Object: Buildings
Title / object name  Buildings
Maker  Role  Date  
Mrkusich, Milan  artist  1955  
Medium Summary  oil on cotton fixed to hardboard
Materials  oil paint, cotton, hardboard
Dimensions
Image  632 (Height) x 722 (Width) x mm
Frame  667 (Height) x 757 (Width) x 52 (Depth) mm
Classification  paintings
Registration Number  1979-0035-11
Credit Line
Purchased 1979 with Special Projects in the Arts funds

This abstract oil painting by Milan Mrkusich was painted in 1955. It is one of a series of his paintings from that period that are studies of the advancing and receding qualities of certain colours. Buildings is grid of larger squares and rectangles that has been overlaid with smaller areas of bright colour. In this way Mrkusich has achieved a contrast between the order of the grid and the optical shimmer of the colour areas.

International examples
Mrkusich's painting recalls Piet Mondrian's Broadway Boogie-Woogie paintings of the 1940s. Mrkusich, who didn't travel overseas until 1982, knew of international modern art through books and magazines. Along with the geometric abstraction of Mondrian, Mrkusich was interested in the gestural and spontaneous modernism of painters like Kandinsky. Buildings' combination of broad gestural brushwork and geometric structure shows aspects of both these traditions.
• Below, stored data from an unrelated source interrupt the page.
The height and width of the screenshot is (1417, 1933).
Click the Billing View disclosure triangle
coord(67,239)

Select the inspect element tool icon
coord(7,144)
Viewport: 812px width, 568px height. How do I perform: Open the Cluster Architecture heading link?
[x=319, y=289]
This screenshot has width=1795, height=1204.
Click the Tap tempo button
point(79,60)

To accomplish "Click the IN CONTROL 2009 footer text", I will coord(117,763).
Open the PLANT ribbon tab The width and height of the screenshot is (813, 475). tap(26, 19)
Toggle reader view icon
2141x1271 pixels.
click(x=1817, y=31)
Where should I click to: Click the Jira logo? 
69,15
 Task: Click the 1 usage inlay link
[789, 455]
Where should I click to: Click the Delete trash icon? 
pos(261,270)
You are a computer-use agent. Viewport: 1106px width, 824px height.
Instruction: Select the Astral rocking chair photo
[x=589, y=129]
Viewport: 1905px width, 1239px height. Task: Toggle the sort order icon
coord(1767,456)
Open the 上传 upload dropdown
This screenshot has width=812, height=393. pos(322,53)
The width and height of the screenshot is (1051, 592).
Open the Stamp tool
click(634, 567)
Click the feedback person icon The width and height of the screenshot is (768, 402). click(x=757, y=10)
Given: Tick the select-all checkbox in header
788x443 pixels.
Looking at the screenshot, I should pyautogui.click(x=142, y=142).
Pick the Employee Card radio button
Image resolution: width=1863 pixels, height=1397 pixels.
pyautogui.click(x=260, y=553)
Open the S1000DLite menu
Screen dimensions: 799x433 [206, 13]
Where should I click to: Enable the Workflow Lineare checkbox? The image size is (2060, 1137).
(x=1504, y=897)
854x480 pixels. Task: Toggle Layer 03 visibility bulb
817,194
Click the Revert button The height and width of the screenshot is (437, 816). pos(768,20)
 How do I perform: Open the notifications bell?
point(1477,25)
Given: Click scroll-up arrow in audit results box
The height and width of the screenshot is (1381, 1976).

A commitment to abstraction
According to Michael Dunn and Petar Vuletic, who curated the first retrospective of Mrkusich's work in 1972, Buildings suggests 'an effect of moonlight on a group of houses'. They go on to note that 'In terms of abstraction, these paintings, which have subject references, appear retrogressive; however, in their handling of colour they reveal a new degree of sophistication.'

While the atmospheric effects of Buildings do evoke a landscape at night, Mrkusich is more correctly understood as an abstract painter. The painting's formal relationships are internal, rather than toward external subjects like the twinkling lights of buildings. Mrkusich is notable for his commitment to abstract art at a time when New Zealand painting was dominated by landscape and figurative painting.

Te Papa's collection
There are thirteen paintings by Mrkusich in the Te Papa collection. He also created a mural of glass spandrels on the south facade of Te Papa's Cable Street building.